*Exercise goal*.
Copy out the entries that follow exactly, leaving out the pictures.

*Saved data entries*.

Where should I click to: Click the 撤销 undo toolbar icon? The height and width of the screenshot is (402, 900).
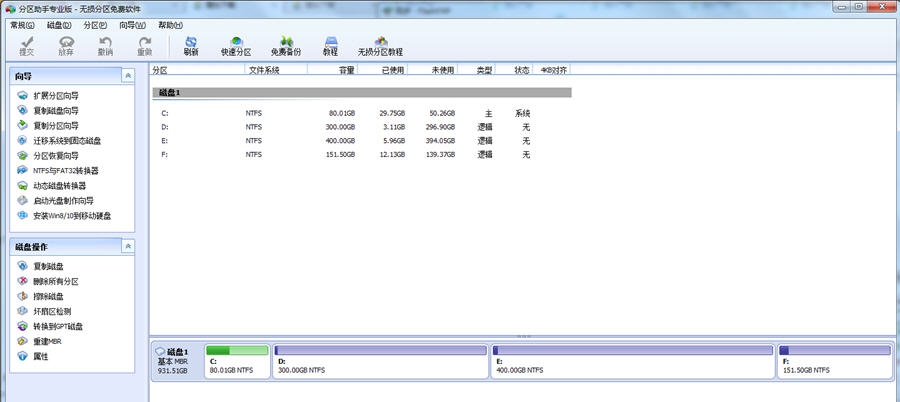tap(105, 45)
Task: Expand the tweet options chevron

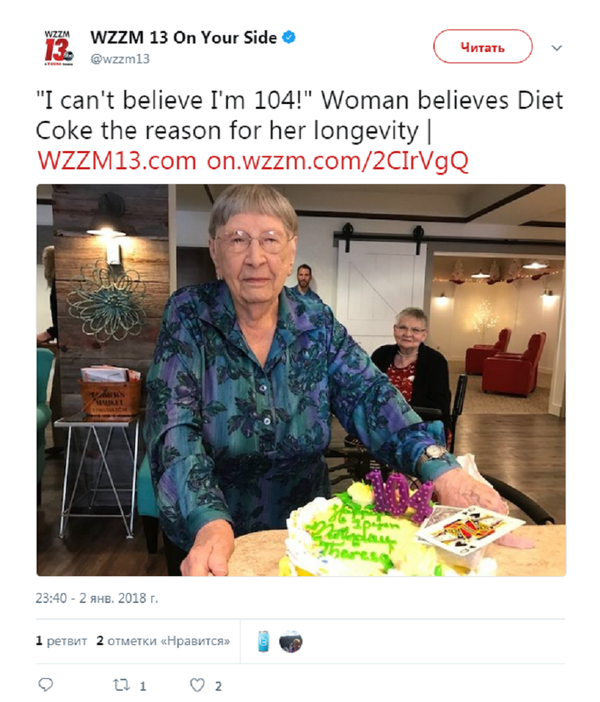Action: tap(557, 47)
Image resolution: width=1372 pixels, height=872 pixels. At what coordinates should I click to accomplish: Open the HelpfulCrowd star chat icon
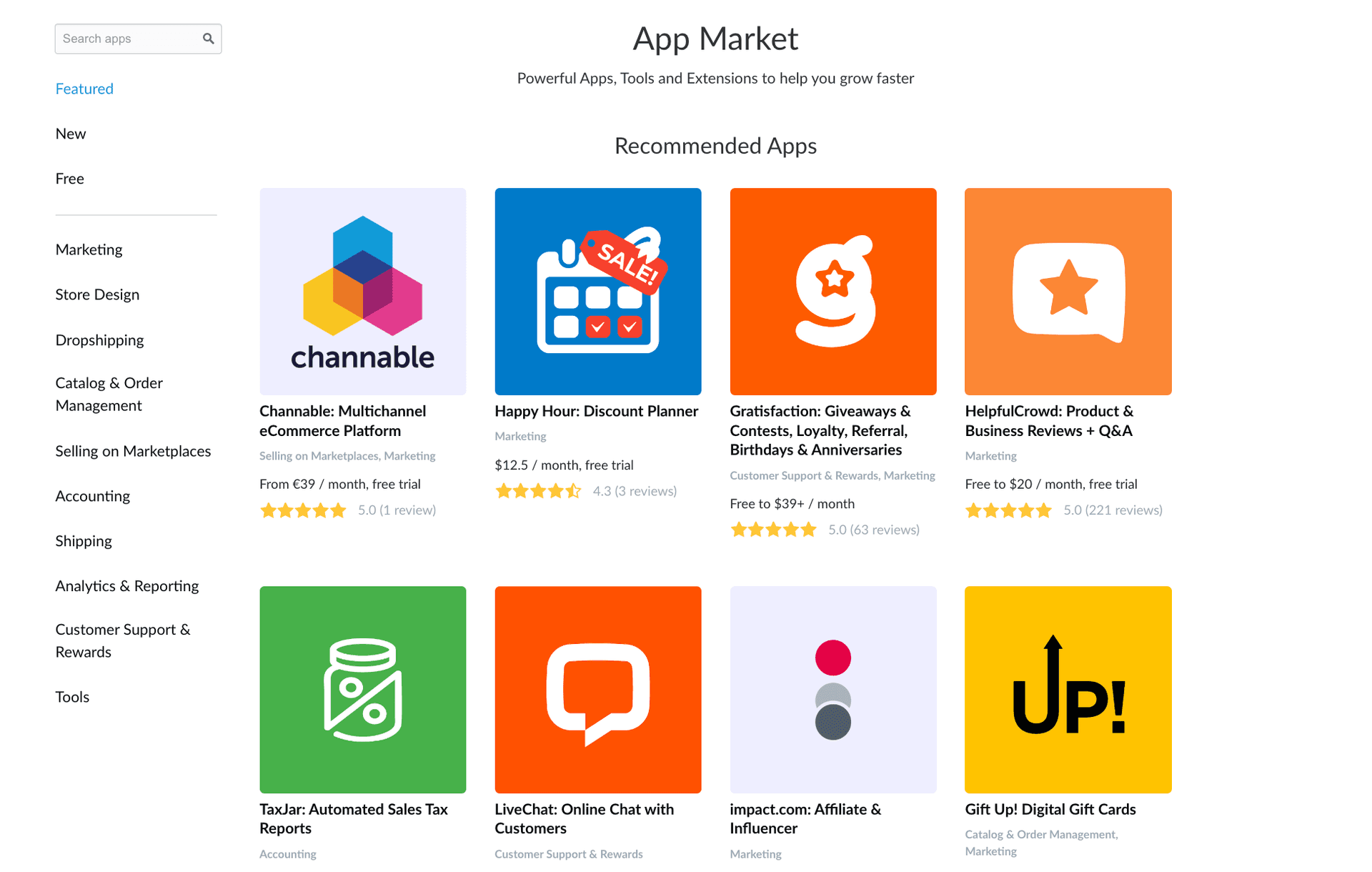pos(1068,291)
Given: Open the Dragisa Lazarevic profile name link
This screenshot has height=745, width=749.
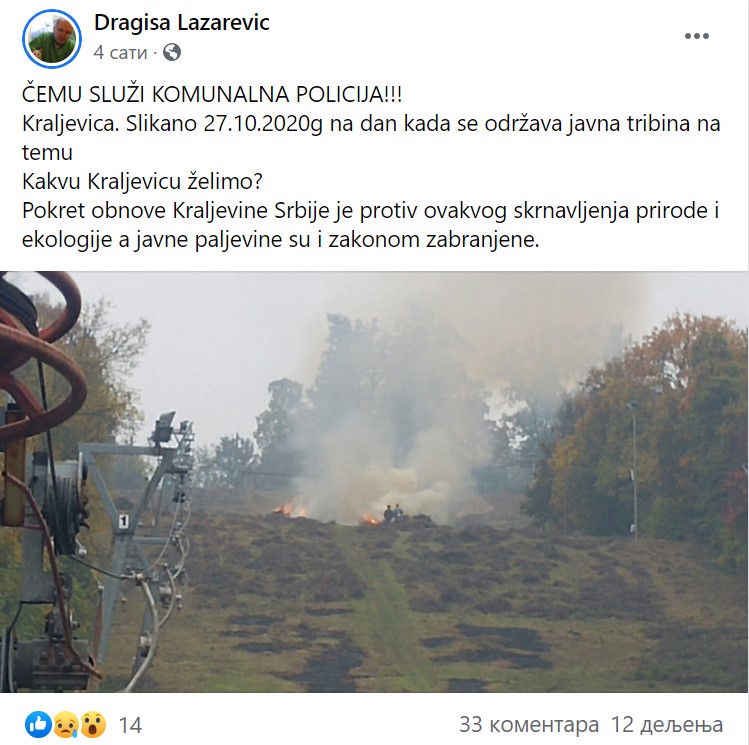Looking at the screenshot, I should click(182, 22).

*Solved exercise*.
Where should I click to: Click the 撤销 undo toolbar icon? The height and width of the screenshot is (402, 900).
tap(105, 45)
Task: Expand the tweet options chevron

Action: tap(557, 47)
Image resolution: width=1372 pixels, height=872 pixels. At what coordinates should I click to accomplish: Open the HelpfulCrowd star chat icon
pos(1068,291)
Given: Open the Dragisa Lazarevic profile name link
This screenshot has height=745, width=749.
Looking at the screenshot, I should click(182, 22).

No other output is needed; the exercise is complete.